– Да, он самый.
– Подожди, я правильно поняла? Он пробрался в дыру в потолке, бегал по квартире, пока мы спали, и пытался перекрыть нам воду? – Ей нужно было прояснить ситуацию.
– Да, Поппи Дэй. Ты что, не услышала меня с первого раза, детка?
– Услышала, бабушка, и всё поняла, кроме одного – почему ты сидишь в уборной, надев всю свою одежду?
Доротея посмотрела на Поппи и покачала головой так, словно это внучка сошла с ума.
– Я охраняю запорный кран. – Доротея подмигнула Поппи, и та улыбнулась в ответ. Состояние бабушки из немного нестабильного сделалось пугающим, и внучке становилось всё труднее заботиться о ней. Имея возможность держать выходки старушки под контролем, Поппи, пожалуй, находила бы их забавными; но после тяжёлого дня в три часа ночи лицезреть на кухне Доротею и скользкую кучу из целого пакета муки, банки кофе и трёх стаканов молока, потому что бабушка решила приготовить рождественский пирог, – это, согласитесь, утомляло. Тем более что дело было в июле – какое, к чёрту, Рождество.
Если бы Поппи могла со всем этим справиться, она, конечно, сделала бы всё возможное, но она не могла и поступила так, как было лучше для Доротеи. Ей нужны были забота и присмотр двадцать четыре часа в сутки. Однажды зимним вечером Поппи вернулась домой с работы и увидела, что бабушка сидит в темноте и плачет, вне себя от ужаса. Поппи не могла понять, десять минут Доротея пробыла в таком состоянии или десять часов; в этот момент Поппи всё осознала. Не то чтобы решение далось ей легче; это было самое трудное решение в её жизни. Несколько недель они с Мартином просматривали брошюры и таскались по указанным адресам, пока наконец не нашли подходящий дом.

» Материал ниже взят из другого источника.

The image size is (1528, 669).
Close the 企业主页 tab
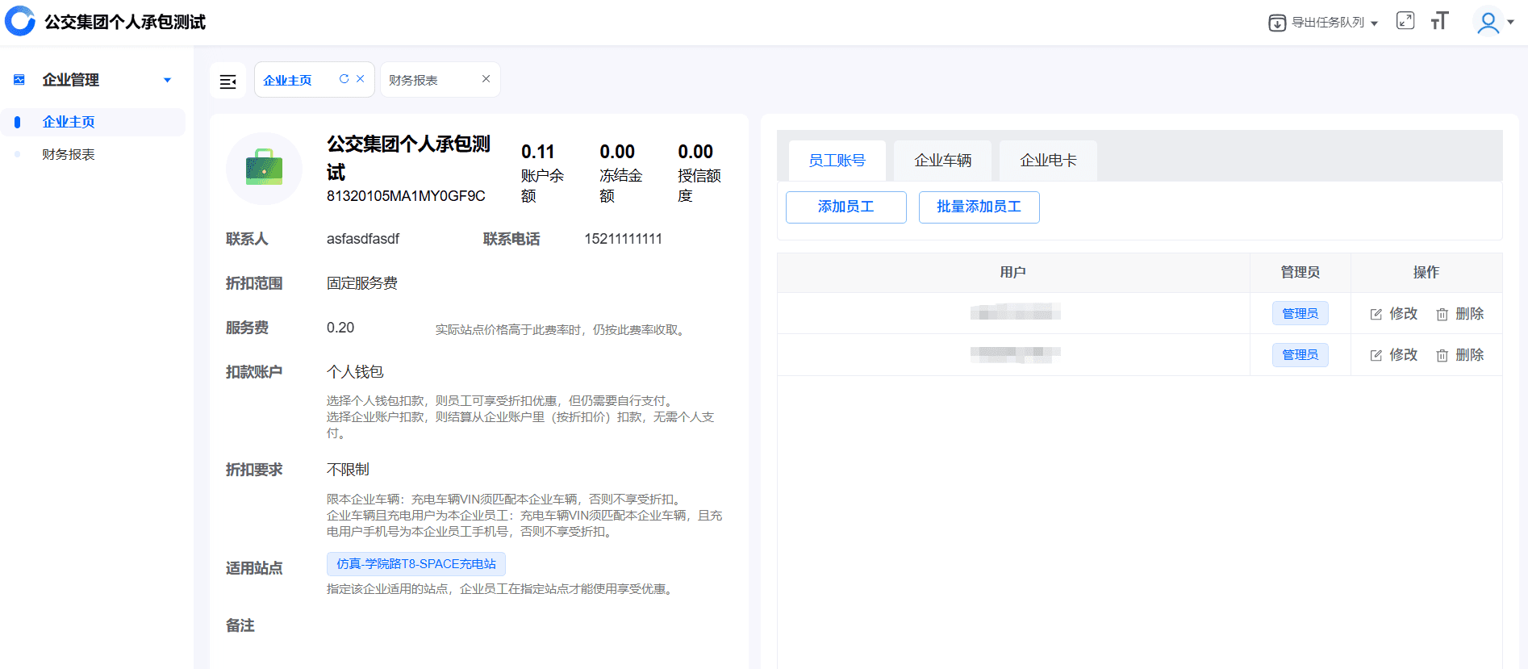[x=361, y=79]
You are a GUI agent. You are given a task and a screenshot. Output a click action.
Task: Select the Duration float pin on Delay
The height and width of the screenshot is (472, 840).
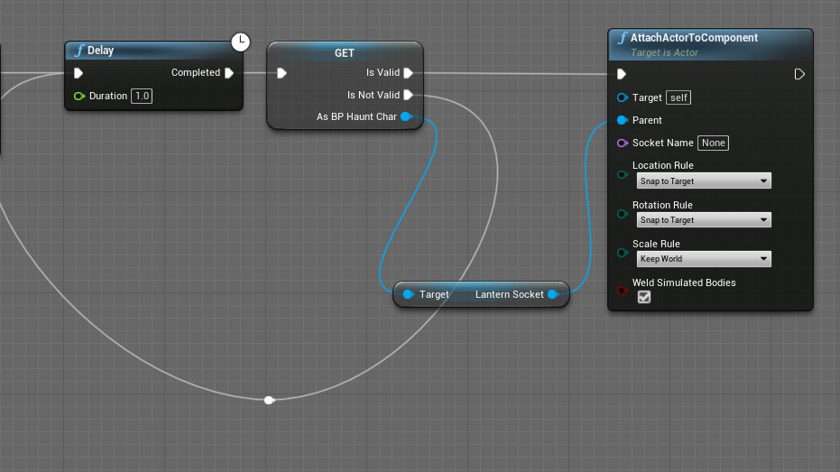(x=79, y=96)
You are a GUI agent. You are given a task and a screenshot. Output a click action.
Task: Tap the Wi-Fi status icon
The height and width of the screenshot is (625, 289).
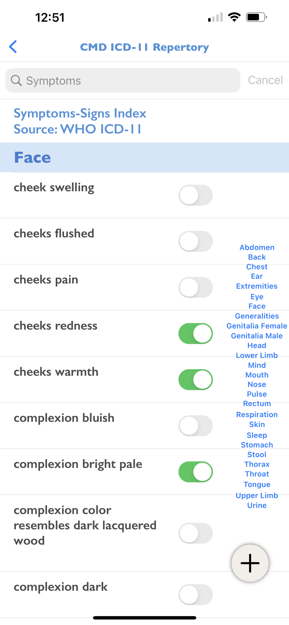(x=234, y=17)
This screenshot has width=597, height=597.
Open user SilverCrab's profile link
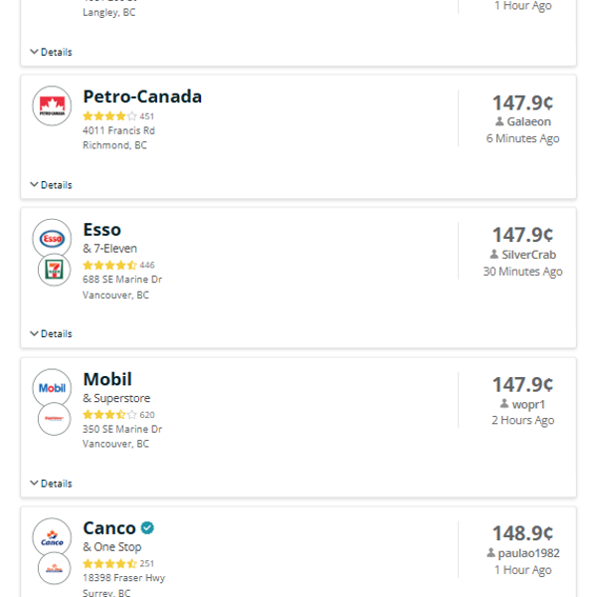pos(528,255)
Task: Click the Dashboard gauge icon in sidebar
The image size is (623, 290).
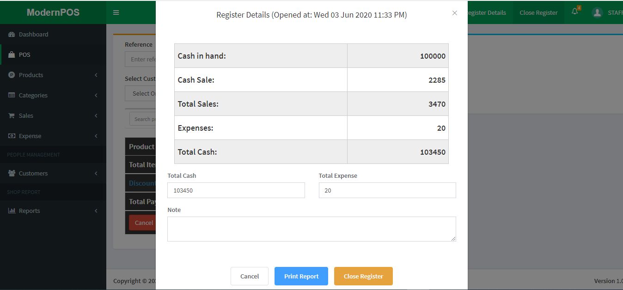Action: [12, 35]
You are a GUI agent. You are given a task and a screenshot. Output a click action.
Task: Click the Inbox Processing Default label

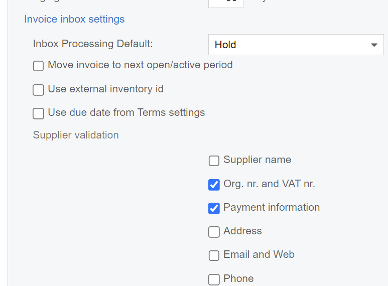coord(93,44)
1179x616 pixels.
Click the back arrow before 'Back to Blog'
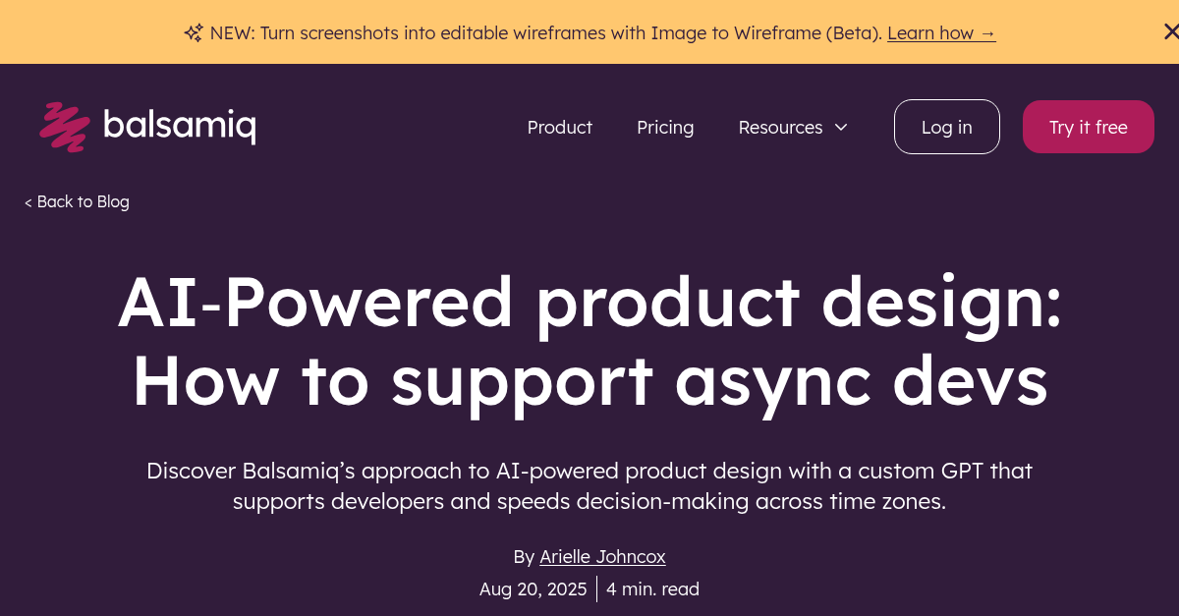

Одни не годились из-за цены, другие – из-за местоположения; был дом, куда они даже заходить не стали, услышав за дверью громкую ругань. Обдумав слова майора, Поппи решила, что надо бы заплакать. Она пыталась, но слёз не было, и она ни с того ни с сего захихикала; ей представилось, как кто-то наблюдает за ней и спрашивает: «Что ты делаешь, Поппи? Зачем ты сидишь тут, жмуря глаза и впившись ногтями в ладони?» – «Я пытаюсь вызвать слёзы. Мне кажется, так будет легче, потому что я чувствую себя виноватой в том, что никак не могу заплакать, а за мной следят два солдата и ждут, когда же я разревусь, но про себя надеются, что реветь не буду, особенно майор Как-его-там. Мне кажется, что вся эта история случилась не со мной, что я прочитала её в газете или увидела в новостях. Как будто это чья-то чужая жизнь, не моя. Да где уже эти проклятые слёзы – не дождёшься, когда нужны!»